The site itself is just under 4 000 hectares in size, of which about 50ha will be used for the nuclear plant. If the whole site is equated to a chess board, the nuclear plant will use one square. The other 63 squares will stand vacant forever, in line with international standards.

Stories that the plant construction will devastate the entire 4 000ha plus the seabed are just untrue. Every procedure, for activities such as moving beach sand, is prescribed in detail. Not only is this in line with international protocol, it is also just good business practice. The more one knows in advance which procedures will be used, the more efficiently the work can be done when building starts.

As soon as the government makes its decision - and let us assume that they follow the recommendations of the scientists and choose Thyspunt - then site preparation can begin.

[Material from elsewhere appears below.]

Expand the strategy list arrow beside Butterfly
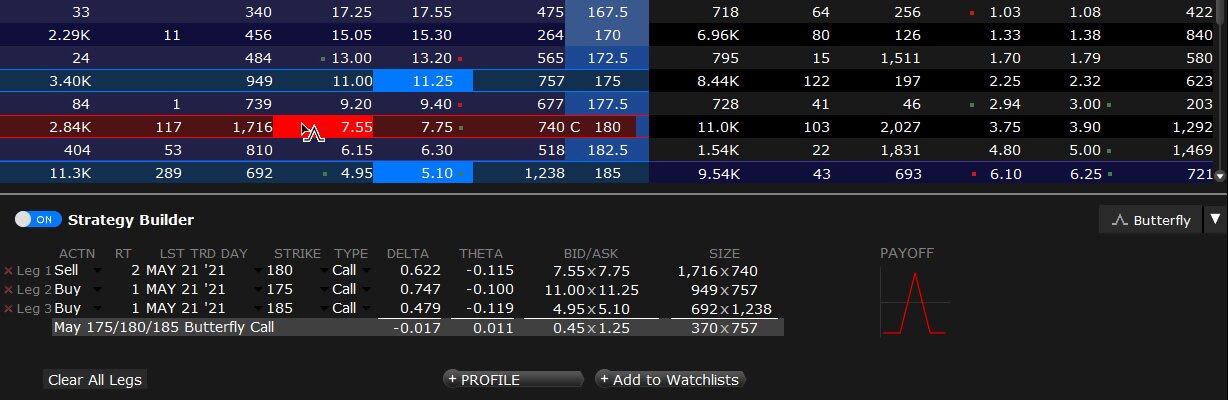pyautogui.click(x=1214, y=220)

That means building the access roads, levelling the ground, preparing for the concrete foundations and a host of other activities, independent of choosing the one or more international partners who are offering their nuclear plant designs.

The potential economic input into the Eastern Cape region is enormous. The plan is for as many local companies as possible to benefit from gaining construction and fabrication contracts, ranging from earth moving to water supply, accommodation, catering, component manufacture and much more as this project unfolds.

South Africa will be building a group of new nuclear power stations to add an extra 9 600 MW of nuclear power to the existing approximately 2 000 MW of nuclear power that we currently generate from Koeberg nuclear power station near Cape Town, which is the only nuclear power station in Africa.

SA will be building three new nuclear power stations, which will collectively produce the required 9 600 MW in total. Government can place two or three nuclear reactors on each power station site, depending on the type and configuration it chooses. (That is where this story of five or eight, or any other number of nuclear plants comes from, that one reads about.)

A mountain of debate and emotion

Nuclear has been in the news a great deal and the topic arouses a mountain of debate and emotion.

At social functions, one sees people with concerned looks on their faces, and in sombre tones, referring to the “lessons learned from Fukushima”. People nod and agree without any idea of what they are talking about.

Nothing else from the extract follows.